AptlyOrg / jobs

1 stars 1 forks source link

Greedy Indeed Search #5

Open AdminAtAptly opened 6 years ago

AdminAtAptly commented 6 years ago

We are having an issue with a greedy search against the Indeed API. I suspect this issue applies to all extracts, but it's most glaring in the extracts created by the "jenkins-jobs-by-company".

Although the search params include the specific params used by their own Internal apps for delivering jobs to their company sites, it seems other companies land in their results. Looks like they are using a wildcards with a full text search.

Although there may be an easy hack to the API to avoid this condition, I think for now we just need a standalone job that can be appended to each of the Jenkins jobs, that takes a pass against all ./archive/*.json files and assures that all jobs have a "company" value that is in the aptly-ho.cfg, and a "state" value in the aptly-st.cfg. If it passes both of these tests keep it, if not lose it.

A couple of recurring failures have been found -- "Mercantil Commerce Bank" and "The Commerce Bank", both would fail both of these tests.

Worth noting: all filenames at the completion of the run must end up the same as they are now, since the UI is driven by the specific filename scheme. Also, we need all temp files cleaned up to avoid production cruft.

Feel free to commit back to the repo any test artifacts that can be used for future unit testing and I will wire them up to our testing tools, but unit testing is not a required here.

AdminAtAptly commented 6 years ago

@Traizen after thinking it over a bit, before you begin any work on this one, or future projects, you might get in habit of forking the repo on Github first, then have your working branches own forked repository. This does a few things

  1. It gives you a safe place to commit your changes often. If you run into a dead end you can just fork from Aptly's dev branch again and head down another path. The main point is that you can (and should) experiment with things and save your work often.
  2. If you save your work every day that you program you will never lose work, but more importantly I will be able to see the work you are doing and offer suggestions along the way.
    I can even commit work to your branch in some cases. All of this can be done with out mucking up the project history. Your experiments tend to get really ugly for others on the team to wade through.(Eventually we will discuss how to squash commits so that you send only the most relevant commits back to the repo for everyone to see, but for now I think forking is just cleaner)
  3. Lastly, by doing things this way each and every commit will be captured on your contribution map, which ultimately which ultimately we'll turn into your public record of the work that you have done. If done properly it will show a strong track record of your work and, imo, one of the strongest demonstrations of your abilities and work habits to future employers. It also gives you instant credibility if you decide to work on public projects and you want them to accept your code.

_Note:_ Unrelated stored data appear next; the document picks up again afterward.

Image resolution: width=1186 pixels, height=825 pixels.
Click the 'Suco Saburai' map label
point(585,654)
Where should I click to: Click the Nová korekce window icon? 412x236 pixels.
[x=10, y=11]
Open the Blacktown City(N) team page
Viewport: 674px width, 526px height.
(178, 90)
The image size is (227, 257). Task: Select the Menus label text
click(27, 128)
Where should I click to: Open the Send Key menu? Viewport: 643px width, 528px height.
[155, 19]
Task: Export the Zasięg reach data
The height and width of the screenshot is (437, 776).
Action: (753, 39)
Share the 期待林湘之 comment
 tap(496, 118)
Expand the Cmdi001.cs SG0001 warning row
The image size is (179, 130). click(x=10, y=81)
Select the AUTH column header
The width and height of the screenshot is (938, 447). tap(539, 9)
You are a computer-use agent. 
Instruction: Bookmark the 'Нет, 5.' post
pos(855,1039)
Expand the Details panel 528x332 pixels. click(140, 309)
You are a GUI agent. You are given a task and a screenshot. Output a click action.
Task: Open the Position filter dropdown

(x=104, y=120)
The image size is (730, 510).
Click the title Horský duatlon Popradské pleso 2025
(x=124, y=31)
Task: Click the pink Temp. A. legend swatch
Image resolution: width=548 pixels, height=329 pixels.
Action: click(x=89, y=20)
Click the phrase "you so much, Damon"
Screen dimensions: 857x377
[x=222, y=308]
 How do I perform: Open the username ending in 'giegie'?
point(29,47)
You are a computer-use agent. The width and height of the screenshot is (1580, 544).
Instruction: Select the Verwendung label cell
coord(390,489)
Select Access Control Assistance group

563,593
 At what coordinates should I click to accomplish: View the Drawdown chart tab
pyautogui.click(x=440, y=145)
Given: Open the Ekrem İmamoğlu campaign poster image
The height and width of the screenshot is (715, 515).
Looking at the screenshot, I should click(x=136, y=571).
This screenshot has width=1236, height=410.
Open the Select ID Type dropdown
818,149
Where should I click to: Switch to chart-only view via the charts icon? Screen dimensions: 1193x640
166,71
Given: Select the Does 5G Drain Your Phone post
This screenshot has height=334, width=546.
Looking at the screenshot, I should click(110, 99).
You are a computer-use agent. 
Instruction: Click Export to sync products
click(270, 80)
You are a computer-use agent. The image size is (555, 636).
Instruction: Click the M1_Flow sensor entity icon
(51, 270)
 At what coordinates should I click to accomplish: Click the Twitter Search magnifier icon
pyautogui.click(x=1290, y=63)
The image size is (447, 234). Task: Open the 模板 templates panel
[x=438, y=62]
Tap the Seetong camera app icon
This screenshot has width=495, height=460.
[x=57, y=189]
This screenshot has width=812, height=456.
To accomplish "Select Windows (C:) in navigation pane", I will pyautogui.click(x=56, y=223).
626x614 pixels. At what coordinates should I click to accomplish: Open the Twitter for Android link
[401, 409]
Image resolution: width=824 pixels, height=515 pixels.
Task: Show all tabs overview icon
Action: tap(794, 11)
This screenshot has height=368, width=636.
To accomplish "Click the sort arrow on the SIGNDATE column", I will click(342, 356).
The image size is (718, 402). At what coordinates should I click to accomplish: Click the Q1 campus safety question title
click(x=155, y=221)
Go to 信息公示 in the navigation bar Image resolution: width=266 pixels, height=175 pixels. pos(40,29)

When you get code to a place that you are ready to push code into production then you can go back to your fork on github and do a pull request back to dev, which will basically send a request to me or Joe to merge your changes back into our production workflow and we will either accept and merge or changes in, or make suggestions back to you necessary before we can merge.

AdminAtAptly commented 6 years ago

I was spot checking JSON records last night and stumbled across a field on the job record, called "source". I think this might be useful for this issue.

At first blush, it might be the key to distinguishing legitimate records for each of the aptly-ho.cfg. All the records I noticed as bad(e.g. "Mercantil Commerce Bank") had either "Indeed" or something other than the aptly-ho.cfg entry. If true, that could enable resolution through a simple modification to the Indeed API call from jobs.sh instead of a new script and an additional pass.

Although there is little impact to an additional pass right now, at scale it could become heavy so if a separate pass can be avoided it is probably a good thing.

Traizen commented 6 years ago

I'm a little bit lost, but I'm a little closer, I just don't understand the config entries, where can I find the config files aptly-ho.cfg and aptly-st.cfg?